The prologue of my Gospel says that in the beginning the Word was with God and the Word was God, that he was in the beginning with God and all things were made through him, but a few verses later it says the Word became flesh and lived among us.  Some people have said it this way: that Jesus was “God with skin on.”  Well, this is what I want you to know, and what I hope you will be able to hear: that if Jesus was God with skin on, the Holy Spirit is Jesus with skin off.  I don’t know how that makes you feel.  It may sound a little spooky.  It may be why some people refer to the Spirit as the “Holy Ghost.”  But in my experience it has been anything but spooky; it has been enormously comforting.  That’s one possible translation of the word Paraclete, you know: comforter.  Like one of those big, fluffy blankets you people pull up over yourselves on a cold night.  That’s what it’s been like for me in those moments when I was missing Jesus the most, when I was feeling his absence.  Suddenly, there was this presence.  I can’t explain it.  These kinds of things rarely make sense.  But I could feel his presence with me through the Holy Spirit, just as he had promised. 

And that’s not all.  Jesus promised that the Paraclete would be a friend, a counselor, a comforter, an encourager, a teacher—in other words, all the things that Jesus was to us when he was with us.  But he also said it would be the “Spirit of truth,” which reminded me of something else he had said, that we would know the truth and the truth would set us free (John 8:32).  Do you remember when Philip asked Jesus to show us the Father, and Jesus said, “If you have seen me you have seen the Father”?  Well, I think he would say, “If you have seen me you have seen the Spirit.”  Because when he first told us about the Spirit of truth he said the world could not receive him because it couldn’t see him or know him, but then he said, “You know him,” and I think he meant that we knew the Spirit because we had known Jesus, that the same Spirit that was in him would now be in us.  In fact, that’s what he said: “You know him because he abides with you, and will be in you.” 

Jesus said all of that before he was crucified, before he rose from the dead and came to that upper room and breathed on us, but when he did we felt it: we felt that the Spirit that had been in him was now in us, and that it would teach us, comfort us, and encourage us, even on the hardest of days.  I have to tell you, those days came for me just after Jesus ascended.  I don’t think anyone has ever felt more alone than I felt.  But has this ever happened to you?  Have you ever loved someone and lost them and then, sometime later, thought about what they would say in a certain situation and found that you could almost hear their voice?  That’s how it was for me.  At first I thought it was just the memory of Jesus, but then this voice—this whispered voice—began to tell me things Jesus had never said.  And that’s when I remembered something he did say, at that last supper.  He said, ‘I still have many things to say to you, but you cannot bear them now. When the Spirit of truth comes, he will guide you into all the truth; for he will not speak on his own, but will speak whatever he hears, and he will declare to you the things that are to come” (John 16:12-13).  Well, that’s just how it felt: like the Spirit was picking up where Jesus left off, and teaching us things that Jesus could no longer teach.

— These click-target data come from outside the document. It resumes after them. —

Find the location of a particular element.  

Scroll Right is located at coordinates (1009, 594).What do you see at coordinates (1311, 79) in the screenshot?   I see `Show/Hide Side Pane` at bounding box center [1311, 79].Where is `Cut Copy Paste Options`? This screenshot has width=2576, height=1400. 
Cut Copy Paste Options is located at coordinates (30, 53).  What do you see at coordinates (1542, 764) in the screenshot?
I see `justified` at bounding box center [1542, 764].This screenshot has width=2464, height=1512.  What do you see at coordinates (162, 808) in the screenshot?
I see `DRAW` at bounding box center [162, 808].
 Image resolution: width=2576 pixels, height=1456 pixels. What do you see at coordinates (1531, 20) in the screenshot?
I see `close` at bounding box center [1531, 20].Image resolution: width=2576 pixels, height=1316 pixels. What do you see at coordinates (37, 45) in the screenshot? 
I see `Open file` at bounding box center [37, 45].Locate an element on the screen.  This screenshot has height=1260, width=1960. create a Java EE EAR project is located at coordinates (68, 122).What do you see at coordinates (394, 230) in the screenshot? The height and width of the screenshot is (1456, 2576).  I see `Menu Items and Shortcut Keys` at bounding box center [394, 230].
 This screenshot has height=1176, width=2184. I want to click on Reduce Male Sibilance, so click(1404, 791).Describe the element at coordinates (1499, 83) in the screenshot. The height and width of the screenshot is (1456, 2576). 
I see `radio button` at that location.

And that’s a good thing.  Because there are so many things that Jesus didn’t teach us: things he didn’t mention, maybe because they hadn’t happened yet, or maybe because we weren’t ready for them yet.  But the Paraclete is still with us, and the Paraclete sees everything that is happening in the world and whispers in our ears.  The Paraclete tells us the truth.  I’ll tell you the truth: sometimes that whispered voice sounds so much like Jesus that I sit straight up in bed and look around in the darkness.  I say, “Jesus?  Is that you?”  But then I remember that he isn’t with us anymore, and I remember what he said: that he was going to send us another Paraclete to be with us forever.  And that’s a comfort.  That’s the Comforter.  And so I lie down again, and pull the covers up to my chin, and fall asleep with a smile on my face knowing that I am not alone, and never will be,  And neither will you.